• _Action item_
All lines in the records below that hold "dofollow" are to be shown.

-*-*-

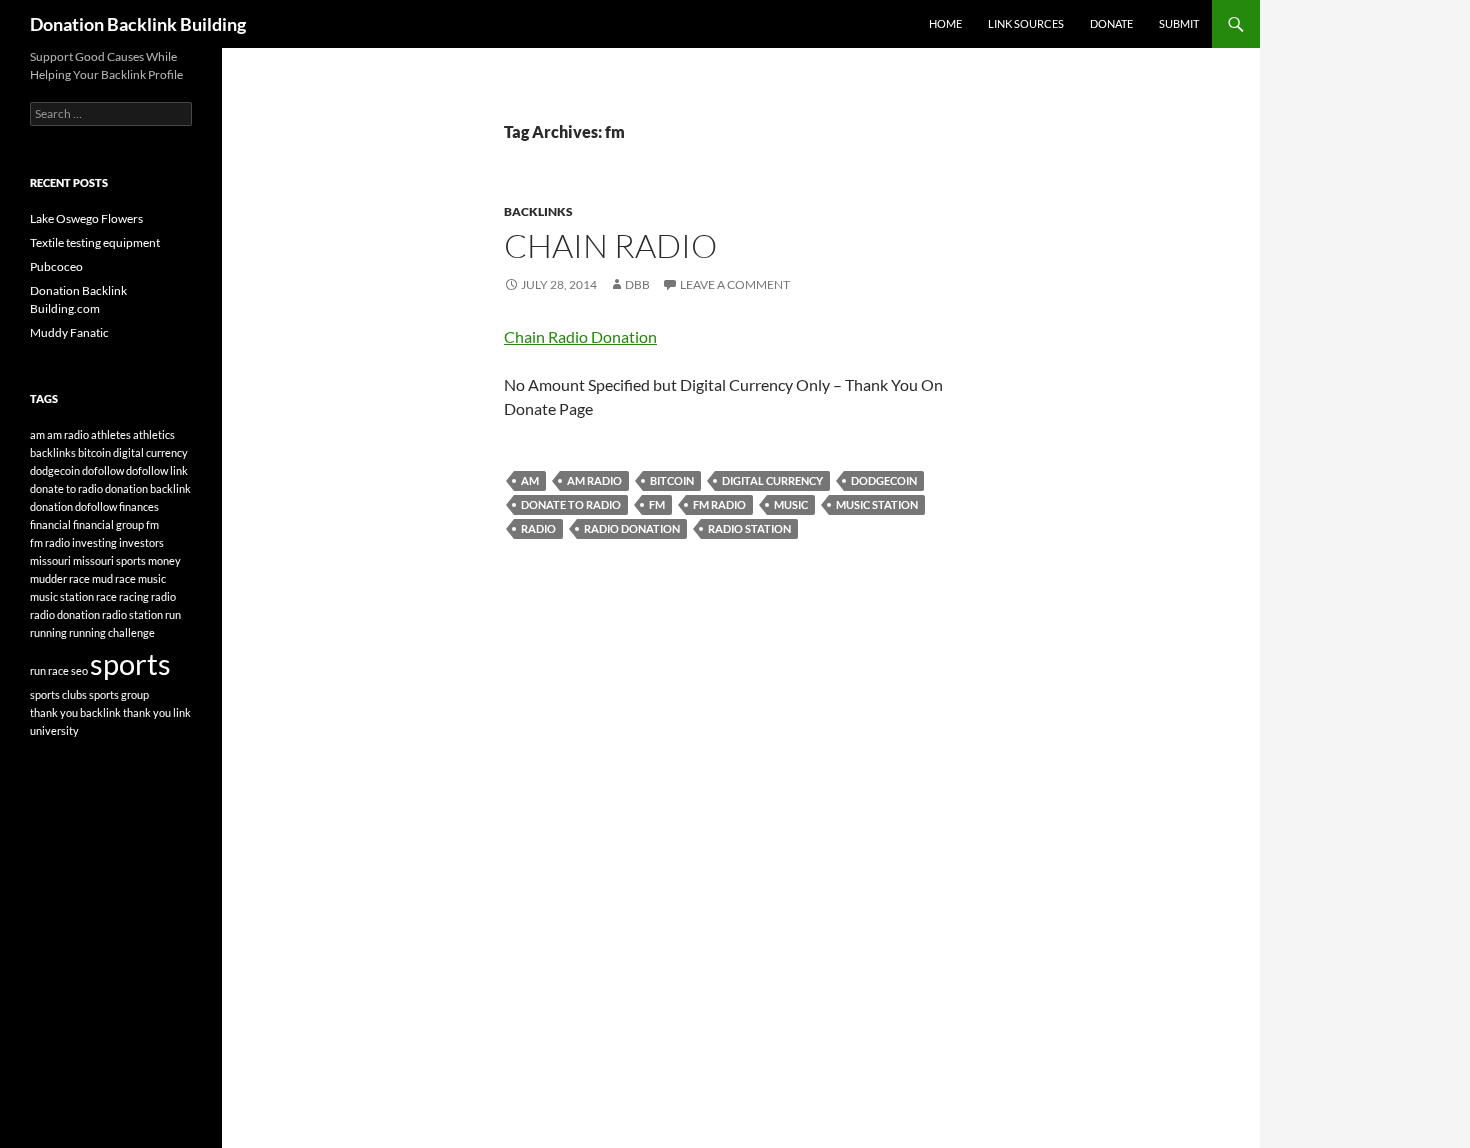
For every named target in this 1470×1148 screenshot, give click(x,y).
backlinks (53, 452)
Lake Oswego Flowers (86, 218)
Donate (1111, 23)
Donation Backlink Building (138, 24)
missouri (50, 560)
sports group (119, 694)
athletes (111, 434)
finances (139, 506)
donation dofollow (73, 506)
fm (657, 504)
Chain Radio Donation (580, 336)
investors (141, 542)
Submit (1179, 23)
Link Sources (1026, 23)
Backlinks (538, 211)
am (530, 480)
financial (50, 524)
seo (79, 670)
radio (538, 528)
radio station (749, 528)
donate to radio (571, 504)
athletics (154, 434)
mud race (114, 578)
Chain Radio (610, 245)
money (164, 560)
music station (877, 504)
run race (49, 670)
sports (130, 663)
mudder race (60, 578)
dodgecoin (884, 480)
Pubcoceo (56, 266)
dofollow (103, 470)
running (48, 632)
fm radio (719, 504)
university (54, 730)
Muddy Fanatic (69, 332)
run (173, 614)
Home (945, 23)
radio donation (632, 528)
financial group (108, 524)
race (106, 596)
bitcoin (672, 480)
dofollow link (157, 470)
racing (134, 596)
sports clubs (58, 694)
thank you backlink (75, 712)
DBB (637, 284)
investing (94, 542)
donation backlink (148, 488)
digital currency (772, 480)
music (791, 504)
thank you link (157, 712)
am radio (594, 480)
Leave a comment (735, 284)
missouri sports (109, 560)
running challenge (112, 632)
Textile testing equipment (95, 242)
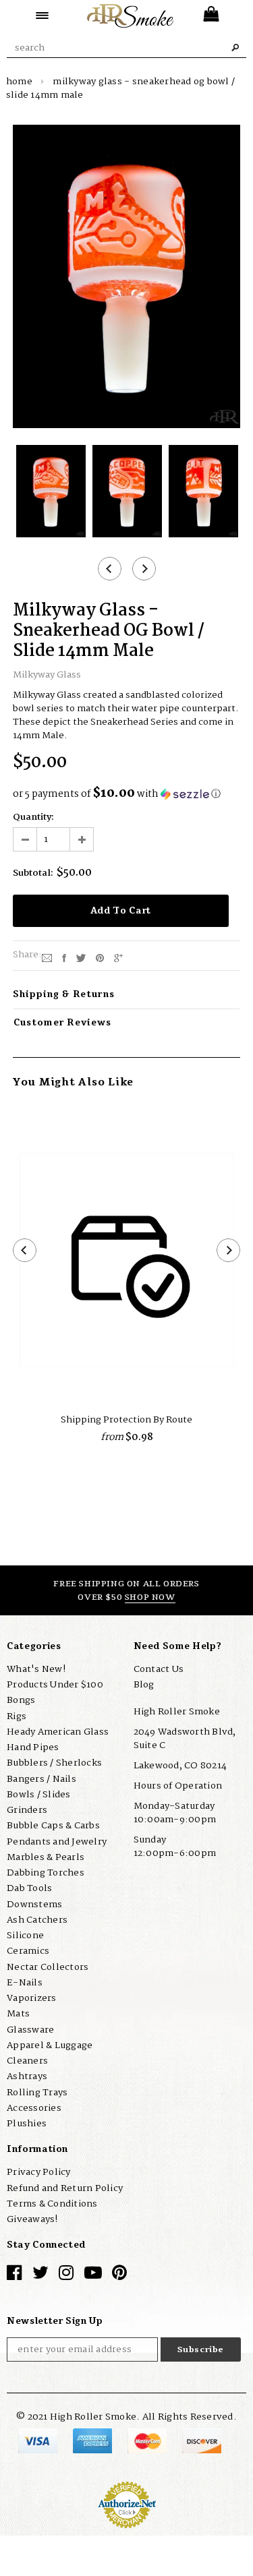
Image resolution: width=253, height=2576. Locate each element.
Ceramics (28, 1951)
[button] (127, 794)
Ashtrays (27, 2076)
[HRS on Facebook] (14, 2276)
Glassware (30, 2030)
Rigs (16, 1716)
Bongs (21, 1700)
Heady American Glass (58, 1732)
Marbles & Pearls (45, 1857)
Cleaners (27, 2061)
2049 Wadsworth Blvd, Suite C (185, 1739)
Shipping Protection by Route (126, 1420)
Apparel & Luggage (49, 2045)
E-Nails (25, 1982)
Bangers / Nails (41, 1779)
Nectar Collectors (47, 1967)
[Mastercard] (148, 2440)
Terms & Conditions (52, 2203)
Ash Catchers (37, 1920)
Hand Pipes (33, 1747)
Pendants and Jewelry (57, 1841)
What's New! (36, 1669)
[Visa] (38, 2440)
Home (19, 81)
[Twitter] (81, 957)
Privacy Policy (39, 2172)
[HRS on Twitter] (40, 2276)
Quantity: (33, 817)
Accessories (34, 2108)
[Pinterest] (100, 957)
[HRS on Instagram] (66, 2276)
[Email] (47, 957)
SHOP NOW (150, 1597)
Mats (18, 2013)
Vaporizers (32, 1998)
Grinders (27, 1810)
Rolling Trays (37, 2092)
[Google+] (118, 957)
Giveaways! (32, 2219)
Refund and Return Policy (65, 2188)
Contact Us (159, 1669)
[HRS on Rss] (93, 2276)
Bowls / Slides (39, 1794)
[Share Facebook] (64, 957)
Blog (144, 1684)
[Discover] (201, 2440)
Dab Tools (29, 1888)
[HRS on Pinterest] (119, 2276)
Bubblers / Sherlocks (54, 1763)
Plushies (27, 2123)
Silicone (25, 1935)
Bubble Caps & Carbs (53, 1825)
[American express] (93, 2440)
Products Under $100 (55, 1684)
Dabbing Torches (45, 1872)
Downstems (34, 1904)
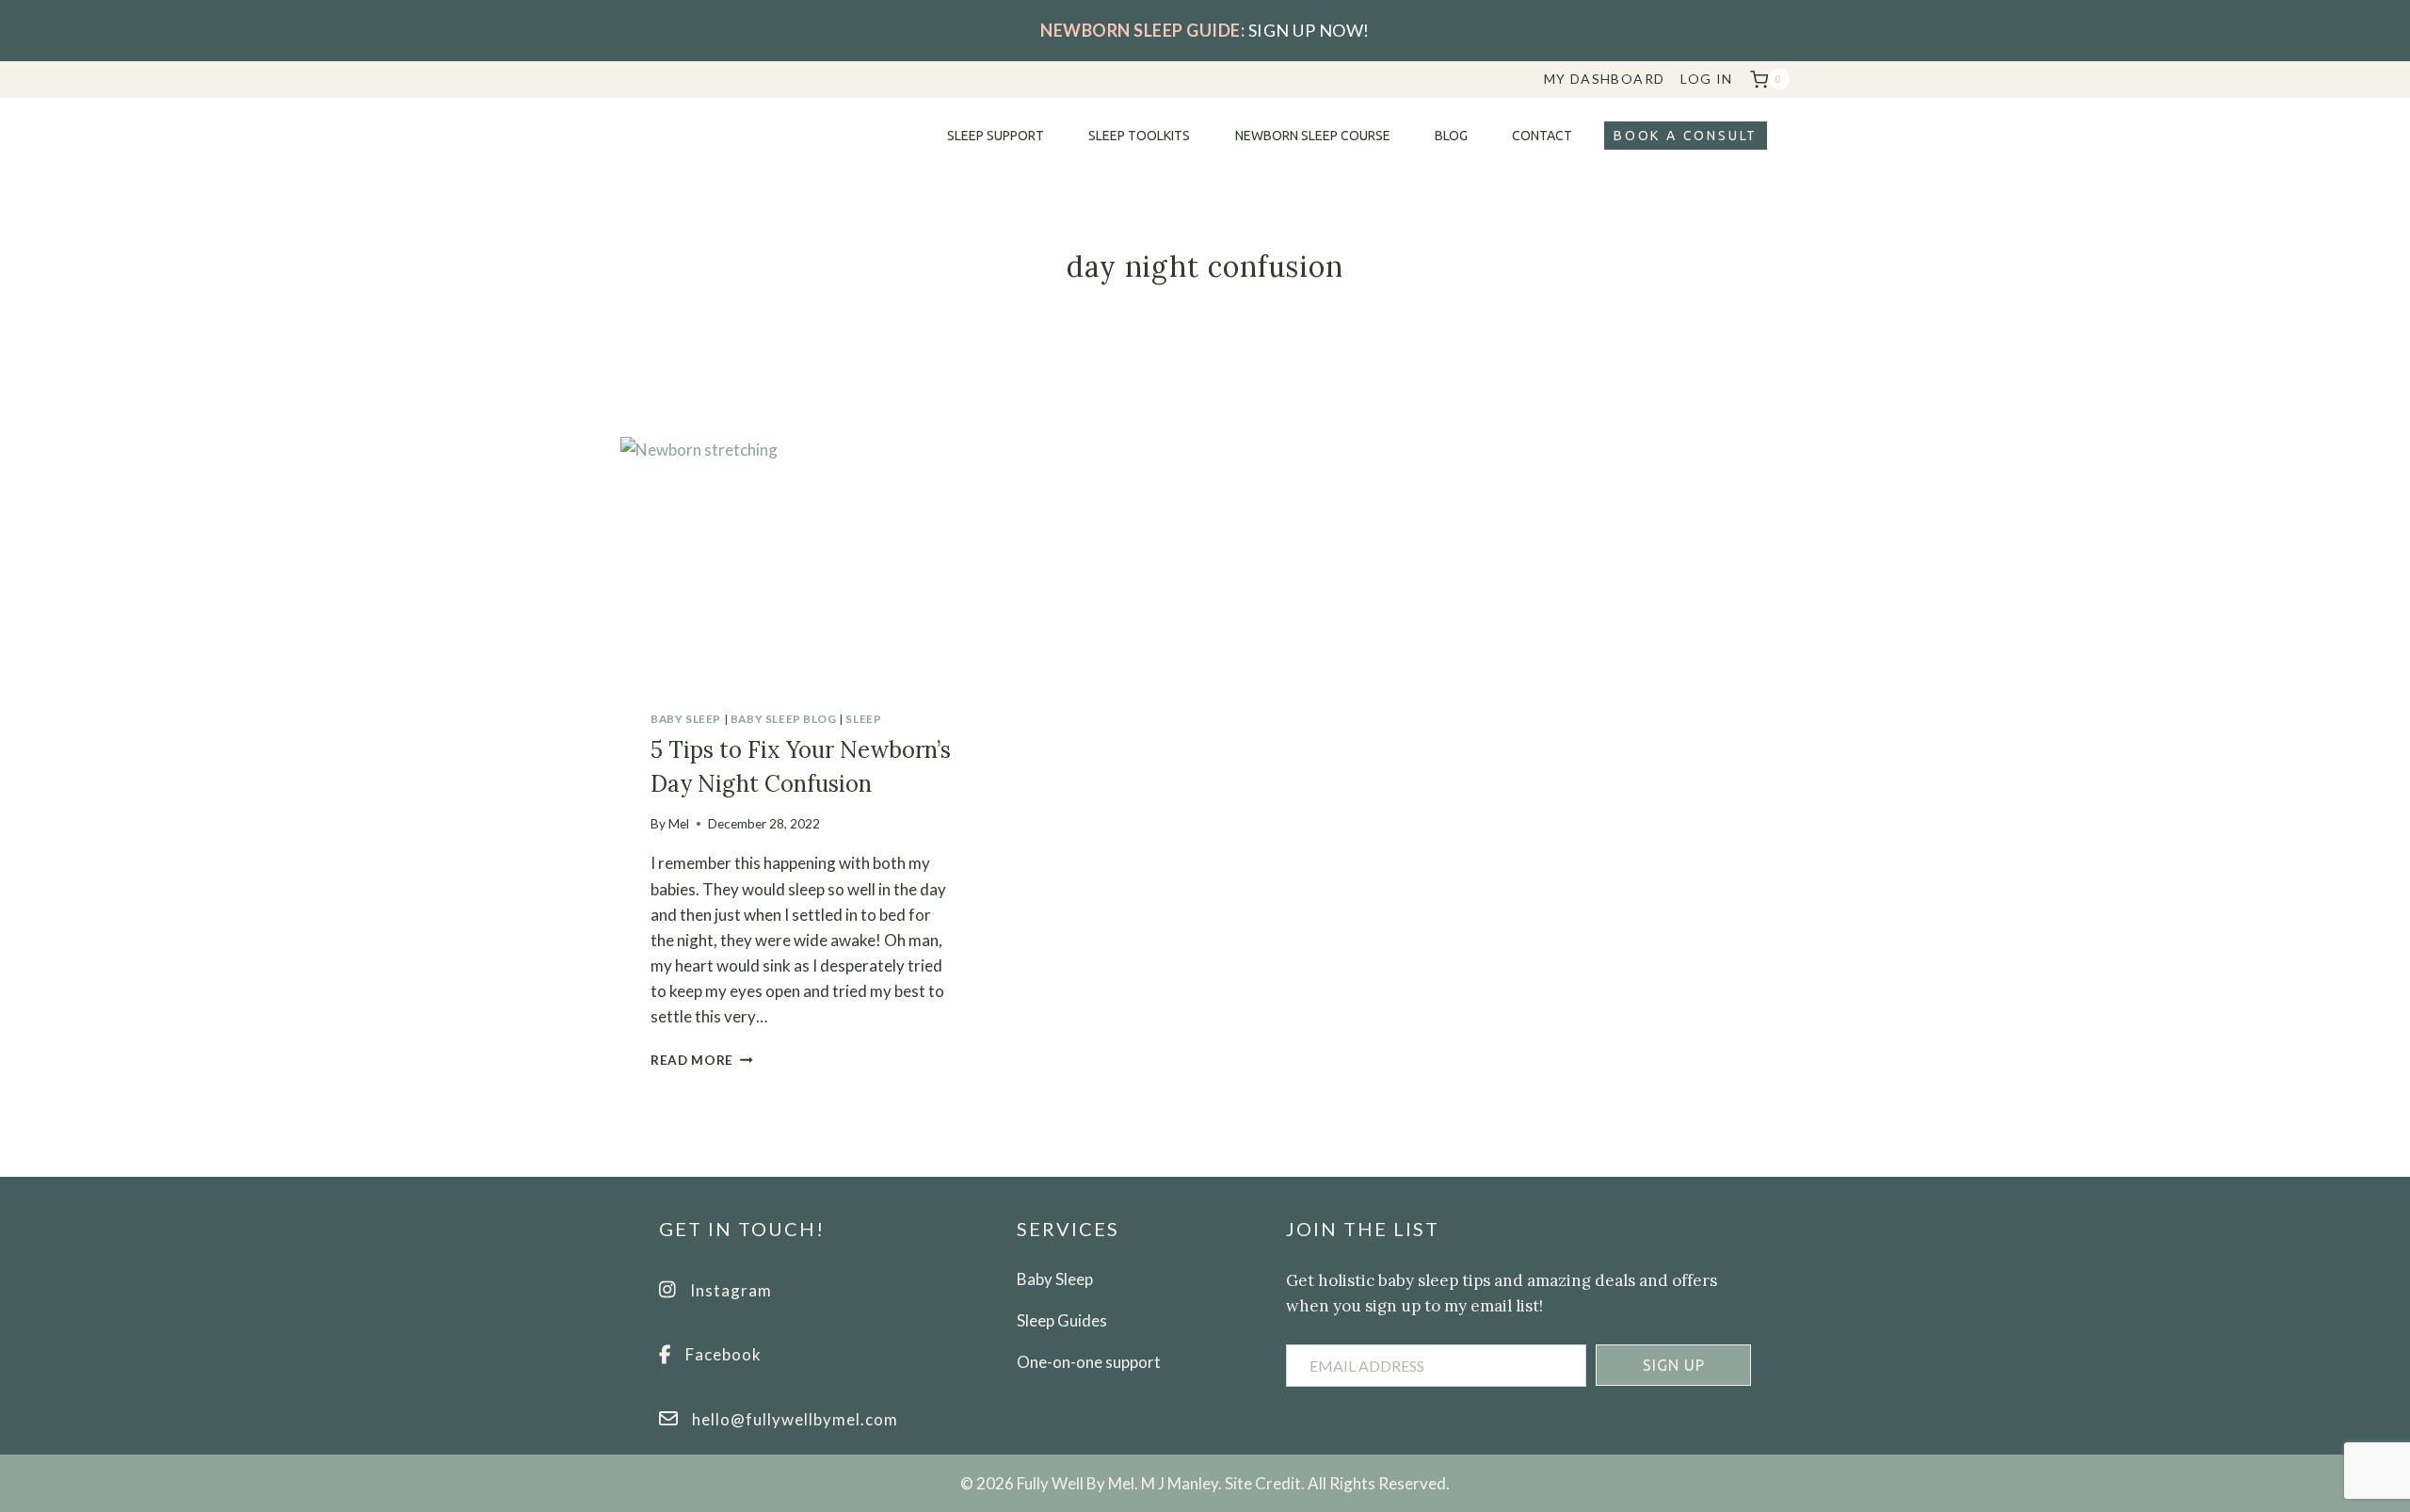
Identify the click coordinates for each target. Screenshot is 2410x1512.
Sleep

-*-*-

• _Task response_
donation dofollow (73, 506)
dofollow (103, 470)
dofollow link (157, 470)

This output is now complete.